TEXT EXCERPT —
+++

The ROC curve was used to judge the predictive ability and recognition performance of the nomogram model, as shown in Figure 3. The area under the ROC curve (AUC) is 0.826, indicating that the nomogram model has good recognition ability (the validation set AUC is 0.821). The calibration plot of the nomogram shows that the calibration curve is close to the ideal angle, indicating good agreement between prediction and observation, as shown in Figure 4. We obtained an excellent calibration map, and the Hosmer–Lemeshow test showed that the model fit well (P = 0.717 in the training group and P = 0.163 in the validation group), indicating high reliability of the predictive ability of the nomogram model.

Figure 3.

The receiver operating characteristic (ROC) curves for (a) development group and (b) validation group.

Figure 4.

Calibration curve plot in each group. (a) The development group and (b) the validation group.

+++

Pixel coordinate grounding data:
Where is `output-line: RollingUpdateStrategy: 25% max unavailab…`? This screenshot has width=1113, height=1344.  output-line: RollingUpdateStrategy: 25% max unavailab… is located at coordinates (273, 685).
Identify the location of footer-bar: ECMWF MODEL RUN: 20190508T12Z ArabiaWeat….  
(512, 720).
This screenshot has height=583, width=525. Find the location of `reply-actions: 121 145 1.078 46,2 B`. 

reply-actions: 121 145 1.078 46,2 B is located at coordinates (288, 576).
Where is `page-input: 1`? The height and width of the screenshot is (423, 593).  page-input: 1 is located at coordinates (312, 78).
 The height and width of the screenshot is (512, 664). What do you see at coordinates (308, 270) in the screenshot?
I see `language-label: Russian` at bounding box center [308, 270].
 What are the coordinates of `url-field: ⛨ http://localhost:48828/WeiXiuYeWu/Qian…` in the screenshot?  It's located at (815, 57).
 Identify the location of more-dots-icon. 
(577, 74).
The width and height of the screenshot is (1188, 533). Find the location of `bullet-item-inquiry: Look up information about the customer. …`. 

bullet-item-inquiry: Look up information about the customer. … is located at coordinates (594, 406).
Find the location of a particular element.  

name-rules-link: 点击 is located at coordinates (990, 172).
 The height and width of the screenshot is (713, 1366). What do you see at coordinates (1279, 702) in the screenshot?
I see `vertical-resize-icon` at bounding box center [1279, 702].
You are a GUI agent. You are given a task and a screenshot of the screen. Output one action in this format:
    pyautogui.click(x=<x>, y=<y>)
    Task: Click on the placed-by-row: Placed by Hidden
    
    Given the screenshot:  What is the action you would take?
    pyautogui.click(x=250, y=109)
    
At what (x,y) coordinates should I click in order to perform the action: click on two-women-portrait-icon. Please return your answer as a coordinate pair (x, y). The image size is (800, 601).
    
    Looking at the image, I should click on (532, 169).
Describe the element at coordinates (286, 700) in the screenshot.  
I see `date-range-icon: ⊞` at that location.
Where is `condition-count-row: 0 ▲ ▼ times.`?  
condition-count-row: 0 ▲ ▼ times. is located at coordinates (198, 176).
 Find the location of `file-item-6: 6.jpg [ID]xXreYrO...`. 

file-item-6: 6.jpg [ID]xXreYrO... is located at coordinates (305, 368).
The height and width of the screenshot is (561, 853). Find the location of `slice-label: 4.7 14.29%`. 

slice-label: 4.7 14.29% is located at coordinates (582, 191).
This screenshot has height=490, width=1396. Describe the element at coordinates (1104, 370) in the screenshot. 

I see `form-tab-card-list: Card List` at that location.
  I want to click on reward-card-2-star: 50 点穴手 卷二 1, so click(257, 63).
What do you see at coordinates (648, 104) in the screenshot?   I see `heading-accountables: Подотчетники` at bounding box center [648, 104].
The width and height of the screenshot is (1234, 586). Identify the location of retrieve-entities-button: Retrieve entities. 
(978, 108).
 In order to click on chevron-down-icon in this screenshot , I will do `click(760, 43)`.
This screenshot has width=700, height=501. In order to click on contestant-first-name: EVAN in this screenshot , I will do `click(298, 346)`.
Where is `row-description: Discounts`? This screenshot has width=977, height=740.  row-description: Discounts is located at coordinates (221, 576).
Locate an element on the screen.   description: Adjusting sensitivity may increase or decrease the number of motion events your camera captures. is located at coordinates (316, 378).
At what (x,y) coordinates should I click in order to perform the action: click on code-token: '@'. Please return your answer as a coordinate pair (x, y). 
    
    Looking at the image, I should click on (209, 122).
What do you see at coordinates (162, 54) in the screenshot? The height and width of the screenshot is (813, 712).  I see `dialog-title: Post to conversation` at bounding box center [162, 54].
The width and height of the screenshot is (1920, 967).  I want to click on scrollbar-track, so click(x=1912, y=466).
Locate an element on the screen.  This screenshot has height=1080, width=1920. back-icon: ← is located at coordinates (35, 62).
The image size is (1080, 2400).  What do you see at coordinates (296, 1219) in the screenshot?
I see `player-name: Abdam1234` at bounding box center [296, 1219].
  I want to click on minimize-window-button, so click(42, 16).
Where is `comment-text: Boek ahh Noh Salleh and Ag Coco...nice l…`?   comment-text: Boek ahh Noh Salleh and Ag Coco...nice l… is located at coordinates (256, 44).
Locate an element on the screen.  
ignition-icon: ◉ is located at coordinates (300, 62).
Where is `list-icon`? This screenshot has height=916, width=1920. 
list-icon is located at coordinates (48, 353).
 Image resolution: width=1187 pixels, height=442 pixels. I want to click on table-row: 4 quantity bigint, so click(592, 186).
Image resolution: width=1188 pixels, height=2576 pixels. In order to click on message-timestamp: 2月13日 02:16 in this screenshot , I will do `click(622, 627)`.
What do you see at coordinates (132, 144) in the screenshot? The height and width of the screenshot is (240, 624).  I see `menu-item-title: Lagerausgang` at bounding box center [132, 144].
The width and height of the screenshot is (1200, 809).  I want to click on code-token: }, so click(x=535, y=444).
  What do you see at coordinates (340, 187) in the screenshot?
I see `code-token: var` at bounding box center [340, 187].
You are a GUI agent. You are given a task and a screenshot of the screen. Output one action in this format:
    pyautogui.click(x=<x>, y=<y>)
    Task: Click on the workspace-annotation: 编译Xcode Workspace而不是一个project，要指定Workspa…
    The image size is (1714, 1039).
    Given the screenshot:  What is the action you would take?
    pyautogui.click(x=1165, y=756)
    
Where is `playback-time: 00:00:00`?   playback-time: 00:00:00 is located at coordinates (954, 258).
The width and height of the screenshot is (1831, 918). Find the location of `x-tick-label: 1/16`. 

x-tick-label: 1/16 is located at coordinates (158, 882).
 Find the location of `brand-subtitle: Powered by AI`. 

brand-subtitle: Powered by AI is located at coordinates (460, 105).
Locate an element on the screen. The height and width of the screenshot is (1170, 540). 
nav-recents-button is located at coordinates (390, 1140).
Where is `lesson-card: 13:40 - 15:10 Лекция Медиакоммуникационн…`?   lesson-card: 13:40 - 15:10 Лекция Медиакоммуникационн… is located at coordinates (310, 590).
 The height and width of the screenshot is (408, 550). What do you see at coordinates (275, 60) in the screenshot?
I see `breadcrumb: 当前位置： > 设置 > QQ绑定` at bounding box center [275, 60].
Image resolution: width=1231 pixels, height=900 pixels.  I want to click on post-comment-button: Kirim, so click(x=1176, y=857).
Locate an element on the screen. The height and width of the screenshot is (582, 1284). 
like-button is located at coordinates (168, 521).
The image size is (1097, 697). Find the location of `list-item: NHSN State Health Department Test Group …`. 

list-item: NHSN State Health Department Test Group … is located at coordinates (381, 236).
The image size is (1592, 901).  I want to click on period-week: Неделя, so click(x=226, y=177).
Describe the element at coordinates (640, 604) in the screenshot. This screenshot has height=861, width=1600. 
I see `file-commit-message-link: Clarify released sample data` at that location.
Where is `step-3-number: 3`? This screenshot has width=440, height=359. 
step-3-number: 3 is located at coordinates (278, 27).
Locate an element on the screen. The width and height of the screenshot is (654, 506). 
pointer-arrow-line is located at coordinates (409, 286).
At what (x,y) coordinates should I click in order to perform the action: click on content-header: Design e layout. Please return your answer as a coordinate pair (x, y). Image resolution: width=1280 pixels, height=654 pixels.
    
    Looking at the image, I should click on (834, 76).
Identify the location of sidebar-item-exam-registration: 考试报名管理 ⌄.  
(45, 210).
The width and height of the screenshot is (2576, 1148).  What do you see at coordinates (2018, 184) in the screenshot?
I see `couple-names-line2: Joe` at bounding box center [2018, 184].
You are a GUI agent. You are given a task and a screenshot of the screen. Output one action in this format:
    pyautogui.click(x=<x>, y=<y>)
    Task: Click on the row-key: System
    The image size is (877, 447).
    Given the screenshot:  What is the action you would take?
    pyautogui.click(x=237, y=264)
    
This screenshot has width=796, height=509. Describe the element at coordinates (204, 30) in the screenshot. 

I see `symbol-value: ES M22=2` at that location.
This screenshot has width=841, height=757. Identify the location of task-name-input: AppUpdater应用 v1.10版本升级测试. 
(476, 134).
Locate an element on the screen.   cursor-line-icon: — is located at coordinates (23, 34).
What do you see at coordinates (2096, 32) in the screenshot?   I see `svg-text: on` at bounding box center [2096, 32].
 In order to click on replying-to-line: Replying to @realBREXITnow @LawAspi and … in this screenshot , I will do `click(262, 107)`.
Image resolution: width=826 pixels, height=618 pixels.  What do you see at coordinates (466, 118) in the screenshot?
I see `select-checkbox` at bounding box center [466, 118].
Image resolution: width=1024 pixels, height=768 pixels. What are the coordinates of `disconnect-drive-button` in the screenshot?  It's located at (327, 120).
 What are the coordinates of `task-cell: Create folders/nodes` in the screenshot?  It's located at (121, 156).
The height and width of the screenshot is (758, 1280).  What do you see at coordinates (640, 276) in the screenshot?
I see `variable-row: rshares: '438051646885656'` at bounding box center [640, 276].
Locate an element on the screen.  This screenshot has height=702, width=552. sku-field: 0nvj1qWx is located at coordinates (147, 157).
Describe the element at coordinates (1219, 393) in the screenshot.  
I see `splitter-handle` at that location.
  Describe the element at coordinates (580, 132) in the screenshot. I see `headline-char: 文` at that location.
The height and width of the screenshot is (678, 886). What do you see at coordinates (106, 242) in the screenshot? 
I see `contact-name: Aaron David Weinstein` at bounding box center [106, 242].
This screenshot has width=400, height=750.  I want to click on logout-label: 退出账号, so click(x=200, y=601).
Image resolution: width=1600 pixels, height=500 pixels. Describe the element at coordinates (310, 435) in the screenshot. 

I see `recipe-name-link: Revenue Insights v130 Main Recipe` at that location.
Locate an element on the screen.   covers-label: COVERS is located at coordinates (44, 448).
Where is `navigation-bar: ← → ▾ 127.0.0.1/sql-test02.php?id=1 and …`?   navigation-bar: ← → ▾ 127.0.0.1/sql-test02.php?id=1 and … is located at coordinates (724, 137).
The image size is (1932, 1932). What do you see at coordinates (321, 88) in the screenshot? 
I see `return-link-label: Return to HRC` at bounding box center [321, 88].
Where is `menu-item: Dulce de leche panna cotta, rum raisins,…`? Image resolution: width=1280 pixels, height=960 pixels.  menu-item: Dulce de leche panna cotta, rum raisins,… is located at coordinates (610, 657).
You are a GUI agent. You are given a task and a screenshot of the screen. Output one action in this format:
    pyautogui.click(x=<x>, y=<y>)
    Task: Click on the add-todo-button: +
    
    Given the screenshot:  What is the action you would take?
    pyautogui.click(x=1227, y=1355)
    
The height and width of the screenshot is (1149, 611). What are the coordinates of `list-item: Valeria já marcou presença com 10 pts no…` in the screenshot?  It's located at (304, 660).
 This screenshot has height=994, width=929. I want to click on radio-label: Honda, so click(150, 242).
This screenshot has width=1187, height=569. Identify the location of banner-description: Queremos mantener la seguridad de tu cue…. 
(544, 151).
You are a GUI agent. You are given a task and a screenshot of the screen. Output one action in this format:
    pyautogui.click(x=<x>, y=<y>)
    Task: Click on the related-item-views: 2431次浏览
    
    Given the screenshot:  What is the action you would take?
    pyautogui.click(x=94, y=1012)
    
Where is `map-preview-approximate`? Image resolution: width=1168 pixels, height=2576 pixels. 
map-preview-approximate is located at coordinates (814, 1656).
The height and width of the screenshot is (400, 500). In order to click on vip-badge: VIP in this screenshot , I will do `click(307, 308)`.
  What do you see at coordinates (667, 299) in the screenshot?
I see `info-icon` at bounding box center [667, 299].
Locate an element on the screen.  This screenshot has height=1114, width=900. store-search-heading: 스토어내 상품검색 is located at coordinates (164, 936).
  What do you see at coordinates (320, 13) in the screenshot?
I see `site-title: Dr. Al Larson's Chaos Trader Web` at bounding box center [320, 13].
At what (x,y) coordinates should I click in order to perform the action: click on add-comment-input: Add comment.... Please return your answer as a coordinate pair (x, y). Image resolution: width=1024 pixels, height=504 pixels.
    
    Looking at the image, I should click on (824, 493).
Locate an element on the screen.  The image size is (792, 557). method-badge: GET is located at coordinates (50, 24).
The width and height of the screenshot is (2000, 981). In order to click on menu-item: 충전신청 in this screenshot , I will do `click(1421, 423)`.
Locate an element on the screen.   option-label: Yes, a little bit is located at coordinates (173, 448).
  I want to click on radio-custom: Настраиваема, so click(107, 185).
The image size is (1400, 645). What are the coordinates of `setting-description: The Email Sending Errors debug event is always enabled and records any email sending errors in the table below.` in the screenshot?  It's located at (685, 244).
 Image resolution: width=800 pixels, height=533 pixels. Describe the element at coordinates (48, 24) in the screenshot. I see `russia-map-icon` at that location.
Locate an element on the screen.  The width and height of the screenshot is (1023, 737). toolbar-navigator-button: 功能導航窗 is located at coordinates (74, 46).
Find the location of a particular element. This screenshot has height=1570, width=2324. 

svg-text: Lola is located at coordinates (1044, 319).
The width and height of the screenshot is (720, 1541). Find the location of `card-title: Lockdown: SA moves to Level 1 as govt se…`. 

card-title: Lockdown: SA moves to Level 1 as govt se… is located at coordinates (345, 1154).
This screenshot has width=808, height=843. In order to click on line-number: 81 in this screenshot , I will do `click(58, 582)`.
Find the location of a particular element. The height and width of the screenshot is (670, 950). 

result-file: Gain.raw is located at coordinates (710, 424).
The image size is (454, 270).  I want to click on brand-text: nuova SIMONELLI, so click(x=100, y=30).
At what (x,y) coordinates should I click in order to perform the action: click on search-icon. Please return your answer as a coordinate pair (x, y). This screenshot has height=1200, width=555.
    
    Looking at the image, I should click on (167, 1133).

+++

ACTIVITIES —
(a) Write out everything in the nomogram excerpt above from "The ROC curve was" down to "the nomogram model.".
(b) Answer these from the nomogram excerpt above:
(i) What is the area under the ROC curve for the validation set?
(ii) What P value did the Hosmer–Lemeshow test give in the training group?
(iii) Which two groups are shown in Figure 4?

ANSWER SECTION —
(a)
The ROC curve was used to judge the predictive ability and recognition performance of the nomogram model, as shown in Figure 3. The area under the ROC curve (AUC) is 0.826, indicating that the nomogram model has good recognition ability (the validation set AUC is 0.821). The calibration plot of the nomogram shows that the calibration curve is close to the ideal angle, indicating good agreement between prediction and observation, as shown in Figure 4. We obtained an excellent calibration map, and the Hosmer–Lemeshow test showed that the model fit well (P = 0.717 in the training group and P = 0.163 in the validation group), indicating high reliability of the predictive ability of the nomogram model.

(b)
(i) 0.821
(ii) P = 0.717
(iii) The development group and the validation group